See, I am writing this with experience on both sides. This isn’t like that time I got drunk at a party and banged on about how fucking annoying cyclists are simply because I don’t like driving next to them, only to find out that my friend’s boyfriend was an avid cyclist with sound reasoning like “it’s good for the environment to cycle” and “you don’t own the roads, Mel”.

I run, and I experience runners. I have been the huffy, sweaty person people want to avoid because I look like a large, moisture-filled ball of COVID hurtling towards them, and I’ve been the person running in an alarmed fashion away from that COVID ball.

So I can confidently say that runners are the fucking worst in this pandemic.

1. It’s Literally So Easy To Go The Fuck Around Me

I can’t see you if you’re bouncing up the footpath behind me, okay? I’m sure you are having a fantastic time with all those endorphins pumping through your blood, but you could see me slowly plodding ahead of you! Just take any of the options that would see you not run right next to my shoulder, mouth-farting into my face maskless! Jog in the parking bit! Jog in the cycle lane! Jog across the road! Jog on the grass strip, fuck! It’s just not that hard.

2. Running Sucks, I Get It

I know running sucks a bag of dicks. It’s the worst! No one has fun running, and if you say you do you’re lying and pretending you love it sick so the running community doesn’t exile you.

We do it because it feels good after, and we want lungs when we’re 50. So I understand that in the middle of your chest collapsing and muscles ripping themselves off your bones, you don’t really want to take stock of those around you and manoeuvre your already decaying body anywhere except forward. But if I can’t see you, I can’t move – so get over yourself.

3. People On Their Silly Little Walks Also Suck

While, like many of you reading this, I might be the pinnacle of human decency when it comes to lockdown walks – you know, making room on the sidewalk and taking my wide berths around everyone else – I also understand that some people are pricks. A lot of people are pricks, actually.

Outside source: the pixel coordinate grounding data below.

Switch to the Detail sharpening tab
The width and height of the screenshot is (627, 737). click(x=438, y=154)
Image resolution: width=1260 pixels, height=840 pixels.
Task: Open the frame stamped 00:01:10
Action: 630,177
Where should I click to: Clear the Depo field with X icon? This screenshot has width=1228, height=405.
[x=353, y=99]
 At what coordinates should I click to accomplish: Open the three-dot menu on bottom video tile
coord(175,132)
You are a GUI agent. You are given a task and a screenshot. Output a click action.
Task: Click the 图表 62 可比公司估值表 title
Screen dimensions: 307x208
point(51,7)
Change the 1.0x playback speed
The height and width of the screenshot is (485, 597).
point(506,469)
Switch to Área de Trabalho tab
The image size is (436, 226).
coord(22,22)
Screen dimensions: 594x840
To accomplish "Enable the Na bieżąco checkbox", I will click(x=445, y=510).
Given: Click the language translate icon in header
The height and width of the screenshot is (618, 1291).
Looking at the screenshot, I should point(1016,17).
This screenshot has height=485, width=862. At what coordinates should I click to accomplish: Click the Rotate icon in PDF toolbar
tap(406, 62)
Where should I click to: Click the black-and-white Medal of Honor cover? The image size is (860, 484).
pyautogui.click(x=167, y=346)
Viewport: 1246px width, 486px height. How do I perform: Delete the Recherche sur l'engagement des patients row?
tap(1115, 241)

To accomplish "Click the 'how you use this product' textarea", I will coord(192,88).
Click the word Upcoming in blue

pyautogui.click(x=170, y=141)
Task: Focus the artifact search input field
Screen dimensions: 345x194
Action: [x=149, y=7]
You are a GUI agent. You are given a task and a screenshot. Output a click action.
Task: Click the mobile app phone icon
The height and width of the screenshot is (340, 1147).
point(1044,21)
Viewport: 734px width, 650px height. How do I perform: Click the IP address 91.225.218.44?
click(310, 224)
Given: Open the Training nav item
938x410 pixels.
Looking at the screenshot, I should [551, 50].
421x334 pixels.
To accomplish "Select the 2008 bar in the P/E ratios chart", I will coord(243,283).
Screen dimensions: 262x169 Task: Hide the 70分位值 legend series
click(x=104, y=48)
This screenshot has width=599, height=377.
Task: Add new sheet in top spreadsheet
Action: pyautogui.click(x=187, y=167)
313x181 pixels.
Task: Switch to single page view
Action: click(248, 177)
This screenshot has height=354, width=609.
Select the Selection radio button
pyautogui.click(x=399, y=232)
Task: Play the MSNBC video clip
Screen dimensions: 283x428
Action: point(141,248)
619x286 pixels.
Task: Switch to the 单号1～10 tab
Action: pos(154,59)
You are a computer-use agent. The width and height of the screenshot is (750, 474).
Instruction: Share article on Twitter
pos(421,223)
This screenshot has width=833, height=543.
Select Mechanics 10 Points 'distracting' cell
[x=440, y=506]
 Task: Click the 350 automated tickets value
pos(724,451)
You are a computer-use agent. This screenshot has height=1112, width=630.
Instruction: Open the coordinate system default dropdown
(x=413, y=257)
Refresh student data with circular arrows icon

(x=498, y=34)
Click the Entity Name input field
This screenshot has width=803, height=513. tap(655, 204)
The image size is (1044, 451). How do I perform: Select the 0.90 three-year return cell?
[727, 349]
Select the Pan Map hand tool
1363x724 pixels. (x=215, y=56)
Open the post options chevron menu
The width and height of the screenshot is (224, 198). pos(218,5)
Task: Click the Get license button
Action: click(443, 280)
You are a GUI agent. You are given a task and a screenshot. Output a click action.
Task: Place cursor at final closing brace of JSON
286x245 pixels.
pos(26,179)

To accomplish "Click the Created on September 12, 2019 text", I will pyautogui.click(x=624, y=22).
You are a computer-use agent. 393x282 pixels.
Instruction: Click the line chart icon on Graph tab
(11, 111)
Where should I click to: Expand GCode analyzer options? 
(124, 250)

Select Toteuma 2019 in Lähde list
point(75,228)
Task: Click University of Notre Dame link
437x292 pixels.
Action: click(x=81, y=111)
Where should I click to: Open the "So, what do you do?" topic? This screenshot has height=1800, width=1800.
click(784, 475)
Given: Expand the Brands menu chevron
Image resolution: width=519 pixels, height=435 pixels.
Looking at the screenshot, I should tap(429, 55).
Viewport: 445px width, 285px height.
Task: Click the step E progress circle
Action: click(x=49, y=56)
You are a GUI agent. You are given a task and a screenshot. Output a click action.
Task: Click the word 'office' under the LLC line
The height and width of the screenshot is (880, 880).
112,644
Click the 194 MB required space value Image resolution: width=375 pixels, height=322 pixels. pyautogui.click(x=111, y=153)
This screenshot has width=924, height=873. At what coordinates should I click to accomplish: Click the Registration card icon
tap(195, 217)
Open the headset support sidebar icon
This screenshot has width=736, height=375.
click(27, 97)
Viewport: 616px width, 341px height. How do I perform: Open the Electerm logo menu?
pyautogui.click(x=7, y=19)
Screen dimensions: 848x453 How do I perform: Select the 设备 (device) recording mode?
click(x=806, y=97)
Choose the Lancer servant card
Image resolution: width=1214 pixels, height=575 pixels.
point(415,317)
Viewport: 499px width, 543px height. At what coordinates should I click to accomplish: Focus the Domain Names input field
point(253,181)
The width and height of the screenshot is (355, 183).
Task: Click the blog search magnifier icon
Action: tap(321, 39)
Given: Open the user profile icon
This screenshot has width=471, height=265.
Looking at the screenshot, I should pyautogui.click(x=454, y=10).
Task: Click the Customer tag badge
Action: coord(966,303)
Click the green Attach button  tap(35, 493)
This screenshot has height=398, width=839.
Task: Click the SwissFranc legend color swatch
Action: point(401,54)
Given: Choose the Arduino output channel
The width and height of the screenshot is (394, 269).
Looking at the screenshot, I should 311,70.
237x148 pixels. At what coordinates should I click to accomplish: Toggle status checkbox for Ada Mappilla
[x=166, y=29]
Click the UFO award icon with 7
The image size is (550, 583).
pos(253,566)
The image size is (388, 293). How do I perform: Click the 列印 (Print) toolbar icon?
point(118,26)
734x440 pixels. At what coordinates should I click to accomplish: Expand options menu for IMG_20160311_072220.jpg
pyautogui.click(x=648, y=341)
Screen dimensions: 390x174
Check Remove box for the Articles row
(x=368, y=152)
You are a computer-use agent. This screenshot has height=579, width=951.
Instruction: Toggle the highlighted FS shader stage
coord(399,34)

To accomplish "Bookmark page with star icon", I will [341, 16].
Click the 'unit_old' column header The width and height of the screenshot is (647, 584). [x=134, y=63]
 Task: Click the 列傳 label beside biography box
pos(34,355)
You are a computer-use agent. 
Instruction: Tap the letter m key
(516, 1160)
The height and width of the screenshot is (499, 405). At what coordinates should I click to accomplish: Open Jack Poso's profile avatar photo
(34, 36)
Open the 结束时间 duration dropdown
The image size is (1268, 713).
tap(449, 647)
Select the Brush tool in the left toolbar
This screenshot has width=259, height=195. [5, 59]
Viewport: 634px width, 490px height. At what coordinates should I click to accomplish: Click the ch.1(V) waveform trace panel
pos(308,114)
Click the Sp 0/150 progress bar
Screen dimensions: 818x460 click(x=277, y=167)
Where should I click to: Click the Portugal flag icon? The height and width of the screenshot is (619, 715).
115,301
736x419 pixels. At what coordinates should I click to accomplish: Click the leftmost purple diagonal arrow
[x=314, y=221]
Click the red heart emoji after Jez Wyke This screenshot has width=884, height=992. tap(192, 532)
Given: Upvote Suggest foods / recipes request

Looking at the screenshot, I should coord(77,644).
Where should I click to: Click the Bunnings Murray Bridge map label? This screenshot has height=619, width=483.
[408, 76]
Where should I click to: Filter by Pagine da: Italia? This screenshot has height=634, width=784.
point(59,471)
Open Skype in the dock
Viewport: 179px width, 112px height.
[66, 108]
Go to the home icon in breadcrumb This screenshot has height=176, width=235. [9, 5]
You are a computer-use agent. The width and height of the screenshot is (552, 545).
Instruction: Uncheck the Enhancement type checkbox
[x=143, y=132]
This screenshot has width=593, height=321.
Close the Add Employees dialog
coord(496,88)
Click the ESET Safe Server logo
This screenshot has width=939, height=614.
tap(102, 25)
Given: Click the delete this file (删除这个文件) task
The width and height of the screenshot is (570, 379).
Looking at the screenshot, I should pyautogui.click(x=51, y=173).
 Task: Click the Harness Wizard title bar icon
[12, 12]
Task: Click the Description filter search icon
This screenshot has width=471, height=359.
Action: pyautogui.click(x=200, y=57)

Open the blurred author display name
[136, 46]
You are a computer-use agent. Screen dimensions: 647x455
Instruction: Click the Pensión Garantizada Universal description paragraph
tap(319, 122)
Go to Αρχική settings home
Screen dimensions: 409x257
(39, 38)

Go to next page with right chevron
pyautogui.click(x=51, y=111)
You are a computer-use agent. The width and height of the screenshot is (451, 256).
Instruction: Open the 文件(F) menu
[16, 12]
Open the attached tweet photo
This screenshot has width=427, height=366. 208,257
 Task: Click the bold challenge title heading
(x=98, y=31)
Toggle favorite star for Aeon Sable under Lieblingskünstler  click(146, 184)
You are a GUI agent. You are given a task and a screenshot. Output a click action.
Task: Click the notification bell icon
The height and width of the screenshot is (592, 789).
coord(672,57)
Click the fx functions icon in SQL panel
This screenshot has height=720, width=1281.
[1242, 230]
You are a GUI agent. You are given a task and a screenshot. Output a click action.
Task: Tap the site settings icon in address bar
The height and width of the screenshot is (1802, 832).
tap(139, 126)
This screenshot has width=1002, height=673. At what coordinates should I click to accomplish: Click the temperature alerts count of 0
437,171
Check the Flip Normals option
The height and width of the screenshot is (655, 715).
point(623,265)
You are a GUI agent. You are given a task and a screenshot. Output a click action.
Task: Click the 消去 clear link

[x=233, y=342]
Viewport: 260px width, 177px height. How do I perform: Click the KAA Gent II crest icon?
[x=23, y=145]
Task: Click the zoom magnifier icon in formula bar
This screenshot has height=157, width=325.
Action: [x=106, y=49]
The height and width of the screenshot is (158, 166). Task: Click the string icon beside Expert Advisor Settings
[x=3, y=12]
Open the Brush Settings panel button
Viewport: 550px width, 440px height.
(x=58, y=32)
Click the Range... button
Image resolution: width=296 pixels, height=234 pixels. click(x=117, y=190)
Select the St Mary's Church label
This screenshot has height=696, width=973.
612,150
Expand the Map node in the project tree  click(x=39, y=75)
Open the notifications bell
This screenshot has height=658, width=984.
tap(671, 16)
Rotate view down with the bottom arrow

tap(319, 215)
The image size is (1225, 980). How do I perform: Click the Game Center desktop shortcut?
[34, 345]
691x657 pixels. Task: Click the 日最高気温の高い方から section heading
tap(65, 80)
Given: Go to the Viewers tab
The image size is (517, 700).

This easily could have been the reverse story, “Your Lungs Aren’t Imploding, So Get Out Of My Way Dickbrains”, because I cannot count the amount of times I’ve had to run my tired ass around walkers who could easily see me coming, and could just move over a little to get our 1.5m sorted.

I’m not out here saying runners are the devil and walkers are saints. But runners are also usually the maskless ones huffing and puffing, so even if you’re being betrayed by your fellow man, who is walking aimlessly all over the footpath, just do the right thing anyway, eh?

4. Just Because You’re Healthy Enough To Run Doesn’t Mean You Don’t Have COVID

Oh, my god. I really do not understand how anyone in privileged Australia – a country with access to news and information that makes sense to them – doesn’t know the basic COVID facts by now.

You can think you’re healthy, but you can be wrong (said in Mean Girls voice). Just because you’re a jogging fiesta today doesn’t mean you’re not going to be sick tomorrow, so don’t run breathing on everyone willy nilly while justifying it with “well I’m super healthy, if I had COVID I couldn’t run.”

5. No One Cares About You And Your Perfect Pace

Hey, Captain Strava. You are the fundamental worst of the worst. You know who you are – that person who runs close to everyone else on purpose to show off your fitness levels.

These people think they can’t possibly have COVID because they’ve been taking their zinc and eat like, 14 types of green vegetables per day. So they bounce next to you thinking they’re exempt from social distancing because they have liquid fuel running through their veins.

To you I say – kindly fuck off and recognise your plebby, rule-following status like the rest of us. You’re not special, you probably do have COVID because people who DGAF about social distancing are the same kinds of people who throw illegal parties where they play Kings Cup. To you I say: I hope your Strava didn’t record properly so you can’t show off your casual 25km morning jog to the group chat.